Hafif bir esinti kulağımın yanından hafifçe geçti… ve onunla birlikte şakacı bir ses.

“Neye bu kadar özlemle bakıyorsun? Yarın tekrar görebilirsin, değil mi?”

Sesini duyduğum an sanki geçmişten bu yana hiç zaman geçmemiş gibi hissettim.

Yavaşça arkamı döndüm.

“Tekrar hoş geldin uykucu.”

“......”

“Hepsi uzun zamandır seni bekliyor.”

Sırtım güneşe dönük durmama rağmen neden bu kadar göz kamaştırıcı geliyordu?

Çevremi saran birçok yüzün her birinin gözleriyle karşılaştım.

Kelimeler olmasa da bakışlarındaki sıcaklık açıktı.

'Tekrar hoşgeldiniz.'

Evet.

Sonuçta söylenecek ilk şey şu olsa gerek.

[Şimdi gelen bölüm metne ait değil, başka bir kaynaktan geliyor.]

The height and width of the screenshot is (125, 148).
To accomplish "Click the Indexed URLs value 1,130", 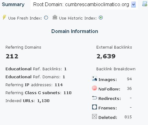I will point(43,101).
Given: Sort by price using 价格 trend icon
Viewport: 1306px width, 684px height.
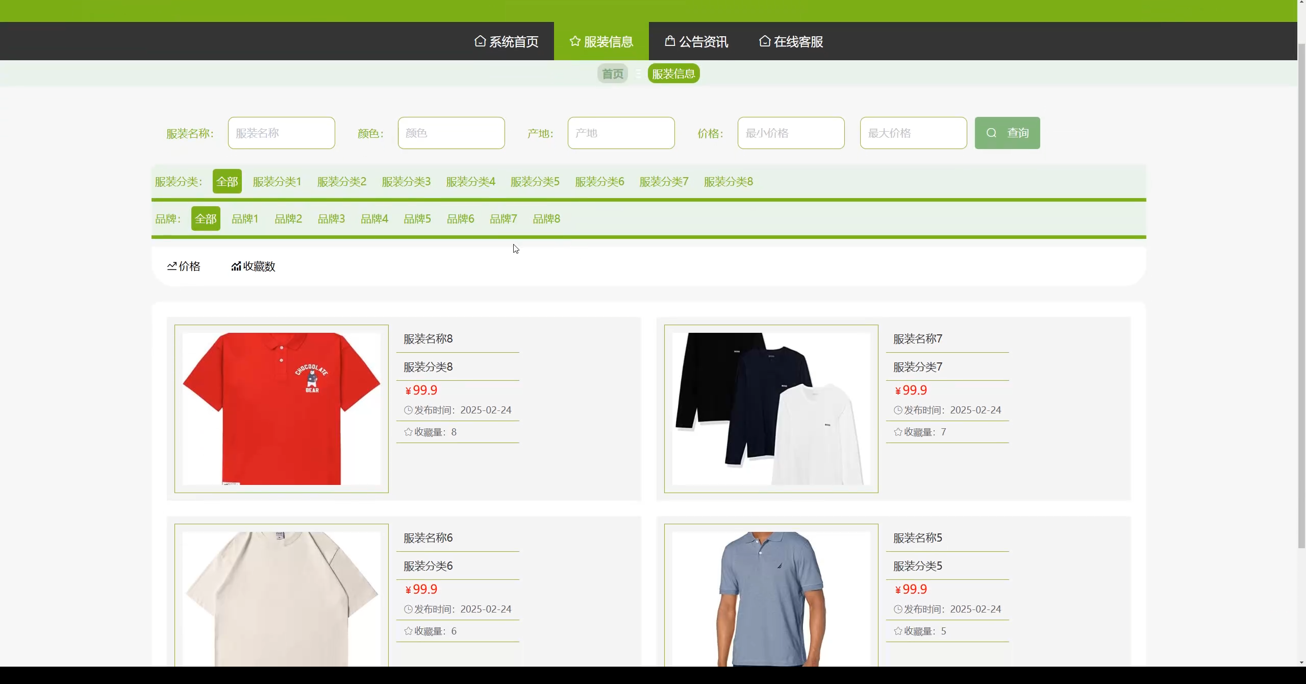Looking at the screenshot, I should pyautogui.click(x=172, y=266).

Kısa ama çok şey ifade eden, uzun bir yolculuğun sonunu işaretlemeye uygun bir cümle.

“Evdeyim.”

(Tercüman – Gece)

(Düzeltici – Silah)

Etiketler: roman Bu Dünya’nın Bir Kahramana İhtiyacı Var Bölüm 335: Yan Hikaye (9) oku, roman Bu Dünya’nın Bir Kahramana İhtiyacı Var Bölüm 335: Yan Hikaye (9) oku, Bu Dünya’nın Bir Kahramana İhtiyacı Var Bölüm 335: Yan Hikaye (9) çevrimiçi oku, Bu Dünya’nın Bir Kahramana İhtiyacı Var Bölüm 335: Yan Hikaye (9) bölüm, Bu Dünya’nın Bir Kahramana İhtiyacı Var Bölüm 335: Yan Hikaye (9) yüksek kalite, Bu Dünya’nın Bir Kahramana İhtiyacı Var Bölüm 335: Yan Hikaye (9) hafif roman, ,

Yorum

İçerik Uyarısı
"Bu Dünya’nın Bir Kahramana İhtiyacı Var Bölüm 335: Yan Hikaye (9)" başlıklı seri, şiddet, kan veya reşit olmayanlar için uygun olmayan cinsel içerik içerebilir.